__Petikan terpilih__:

Sepuluh Topik Riset terkait Perubahan Iklim yang Paling Sering Digarap

By Utomo Priyambodo, Sabtu, 27 Agustus 2022 | 12:00 WIB
Gerakan penanaman tanaman lokal di SMP 4 Selat, Kabupaten Kapuas, Kalimantan Tengah, saat Deklarasi (Zika Zakiya)

Nationalgeographic.co.id—Setidaknya ada sepuluh topik riset terkait perubahan iklim yang sering digarap oleh para peneliti di seluruh dunia. Hal itu disampaikan oleh I Wayan Susi Dharmawan, Peneliti Badan Riset dan Inovasi Nasional (BRIN).

"Kalau sering melihat dari hasil publikasi di berbagai jurnal ilmiah internasional, nasional, prosiding, maupun laporan teknis, ataupun policy brief dan lain-lain, ada lebih kurang sepuluh topik riset yang sering dilalkukan terkait perubahan iklim," ujar Wayan dalam acara Think Climate Indonesia (TCI) Forum Dialogue yang diadakan di Jakarta, Kamis, 25 Agustus 2022.

Topik pertama adalah efek perubahan iklim terhadap pertanian. Kedua, dampak perubahan iklim terhadap ekonomi. Ketiga penanganan dampak perubahan iklim di masa mendatang.

Kemudian topik keempat adalah analisis kebijakan perubahan iklim. Topik kelima, perubahan iklim dan ancaman terhadap kesehatan. Keenam, pemahaman dan penyadaran terkait fenomena perubahan iklim.

Lalu topik ketujuh adalah dampak emisi karbon terhadap perubahan iklim. Kedelapan, riset mengenai bukti-bukti adanya perubahan iklim. Kesembilan, penyebab dan upaya mitigasi perubahan iklim. Dan kesepuluh, topik polusi industri dan efeknya terhadap perubahan iklim.

__Entri untuk menemukan item yang ditampilkan__:
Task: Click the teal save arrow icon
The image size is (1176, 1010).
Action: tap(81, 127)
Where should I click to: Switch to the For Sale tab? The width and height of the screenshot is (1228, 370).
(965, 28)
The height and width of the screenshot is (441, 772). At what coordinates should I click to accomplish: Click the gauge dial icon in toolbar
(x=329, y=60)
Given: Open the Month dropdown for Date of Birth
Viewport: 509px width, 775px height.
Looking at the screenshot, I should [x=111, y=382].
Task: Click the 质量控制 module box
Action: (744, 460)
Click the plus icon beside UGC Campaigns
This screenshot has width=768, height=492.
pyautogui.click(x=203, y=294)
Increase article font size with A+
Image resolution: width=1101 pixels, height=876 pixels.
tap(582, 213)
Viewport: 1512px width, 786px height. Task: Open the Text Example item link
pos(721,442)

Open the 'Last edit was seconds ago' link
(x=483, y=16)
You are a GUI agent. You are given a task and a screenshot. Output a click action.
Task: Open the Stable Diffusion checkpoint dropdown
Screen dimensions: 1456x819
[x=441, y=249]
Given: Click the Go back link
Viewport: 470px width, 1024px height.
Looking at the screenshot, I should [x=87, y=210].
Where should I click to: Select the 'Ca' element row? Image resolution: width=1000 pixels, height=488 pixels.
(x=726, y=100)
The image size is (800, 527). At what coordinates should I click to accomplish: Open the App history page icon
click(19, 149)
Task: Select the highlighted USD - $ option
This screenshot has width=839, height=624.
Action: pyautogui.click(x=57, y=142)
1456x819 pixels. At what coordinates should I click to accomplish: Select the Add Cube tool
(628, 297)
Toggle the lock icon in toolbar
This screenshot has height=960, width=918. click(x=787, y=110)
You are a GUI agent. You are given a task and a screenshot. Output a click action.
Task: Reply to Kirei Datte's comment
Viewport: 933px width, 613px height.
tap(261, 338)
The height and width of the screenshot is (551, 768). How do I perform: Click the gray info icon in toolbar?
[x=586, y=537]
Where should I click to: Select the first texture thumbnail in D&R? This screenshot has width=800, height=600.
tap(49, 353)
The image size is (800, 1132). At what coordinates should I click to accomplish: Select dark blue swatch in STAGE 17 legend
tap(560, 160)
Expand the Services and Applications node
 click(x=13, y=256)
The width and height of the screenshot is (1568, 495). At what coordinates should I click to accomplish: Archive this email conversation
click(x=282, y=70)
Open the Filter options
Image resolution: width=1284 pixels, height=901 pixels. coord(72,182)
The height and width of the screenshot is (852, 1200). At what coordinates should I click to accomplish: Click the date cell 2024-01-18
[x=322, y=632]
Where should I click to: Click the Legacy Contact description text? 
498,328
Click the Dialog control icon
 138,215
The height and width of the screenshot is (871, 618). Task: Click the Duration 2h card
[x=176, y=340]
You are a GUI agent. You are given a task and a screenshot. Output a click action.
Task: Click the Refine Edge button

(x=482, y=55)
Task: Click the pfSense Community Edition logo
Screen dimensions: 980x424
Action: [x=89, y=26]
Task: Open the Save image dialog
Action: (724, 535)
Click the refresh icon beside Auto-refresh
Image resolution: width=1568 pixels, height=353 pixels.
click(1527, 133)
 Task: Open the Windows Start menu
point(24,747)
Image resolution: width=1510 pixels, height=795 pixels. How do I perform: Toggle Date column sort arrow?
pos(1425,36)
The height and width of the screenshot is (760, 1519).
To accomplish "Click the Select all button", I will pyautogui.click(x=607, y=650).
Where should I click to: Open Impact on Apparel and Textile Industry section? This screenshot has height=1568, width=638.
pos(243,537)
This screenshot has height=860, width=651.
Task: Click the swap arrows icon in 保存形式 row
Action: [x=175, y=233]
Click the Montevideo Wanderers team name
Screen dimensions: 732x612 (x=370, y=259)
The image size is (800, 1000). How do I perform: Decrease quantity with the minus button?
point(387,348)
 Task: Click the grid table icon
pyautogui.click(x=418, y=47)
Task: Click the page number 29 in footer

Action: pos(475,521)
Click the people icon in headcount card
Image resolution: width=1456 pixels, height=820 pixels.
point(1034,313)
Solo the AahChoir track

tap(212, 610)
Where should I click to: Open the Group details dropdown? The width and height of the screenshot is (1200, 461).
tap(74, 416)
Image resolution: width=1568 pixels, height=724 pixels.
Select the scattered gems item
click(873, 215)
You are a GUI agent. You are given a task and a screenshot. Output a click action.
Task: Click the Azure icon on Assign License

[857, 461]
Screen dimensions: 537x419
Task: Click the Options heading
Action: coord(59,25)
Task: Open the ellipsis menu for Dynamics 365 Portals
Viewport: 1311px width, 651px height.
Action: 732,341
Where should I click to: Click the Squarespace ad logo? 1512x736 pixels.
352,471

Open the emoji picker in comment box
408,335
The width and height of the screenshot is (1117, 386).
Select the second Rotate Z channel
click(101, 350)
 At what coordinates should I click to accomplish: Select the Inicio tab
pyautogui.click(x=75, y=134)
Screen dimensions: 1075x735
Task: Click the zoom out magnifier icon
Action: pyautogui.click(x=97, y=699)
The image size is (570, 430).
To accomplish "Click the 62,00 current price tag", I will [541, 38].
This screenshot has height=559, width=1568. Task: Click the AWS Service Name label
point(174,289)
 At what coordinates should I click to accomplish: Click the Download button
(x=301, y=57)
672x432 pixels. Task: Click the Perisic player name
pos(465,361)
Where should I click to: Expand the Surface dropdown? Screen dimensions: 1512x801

__Tujuan__:
Tuliskan ulang seluruh artikel tentang topik riset perubahan iklim di atas tanpa mengubah satu kata pun.

__Jawaban lengkap__:
Sepuluh Topik Riset terkait Perubahan Iklim yang Paling Sering Digarap

By Utomo Priyambodo, Sabtu, 27 Agustus 2022 | 12:00 WIB
Gerakan penanaman tanaman lokal di SMP 4 Selat, Kabupaten Kapuas, Kalimantan Tengah, saat Deklarasi (Zika Zakiya)

Nationalgeographic.co.id—Setidaknya ada sepuluh topik riset terkait perubahan iklim yang sering digarap oleh para peneliti di seluruh dunia. Hal itu disampaikan oleh I Wayan Susi Dharmawan, Peneliti Badan Riset dan Inovasi Nasional (BRIN).

"Kalau sering melihat dari hasil publikasi di berbagai jurnal ilmiah internasional, nasional, prosiding, maupun laporan teknis, ataupun policy brief dan lain-lain, ada lebih kurang sepuluh topik riset yang sering dilalkukan terkait perubahan iklim," ujar Wayan dalam acara Think Climate Indonesia (TCI) Forum Dialogue yang diadakan di Jakarta, Kamis, 25 Agustus 2022.

Topik pertama adalah efek perubahan iklim terhadap pertanian. Kedua, dampak perubahan iklim terhadap ekonomi. Ketiga penanganan dampak perubahan iklim di masa mendatang.

Kemudian topik keempat adalah analisis kebijakan perubahan iklim. Topik kelima, perubahan iklim dan ancaman terhadap kesehatan. Keenam, pemahaman dan penyadaran terkait fenomena perubahan iklim.

Lalu topik ketujuh adalah dampak emisi karbon terhadap perubahan iklim. Kedelapan, riset mengenai bukti-bukti adanya perubahan iklim. Kesembilan, penyebab dan upaya mitigasi perubahan iklim. Dan kesepuluh, topik polusi industri dan efeknya terhadap perubahan iklim.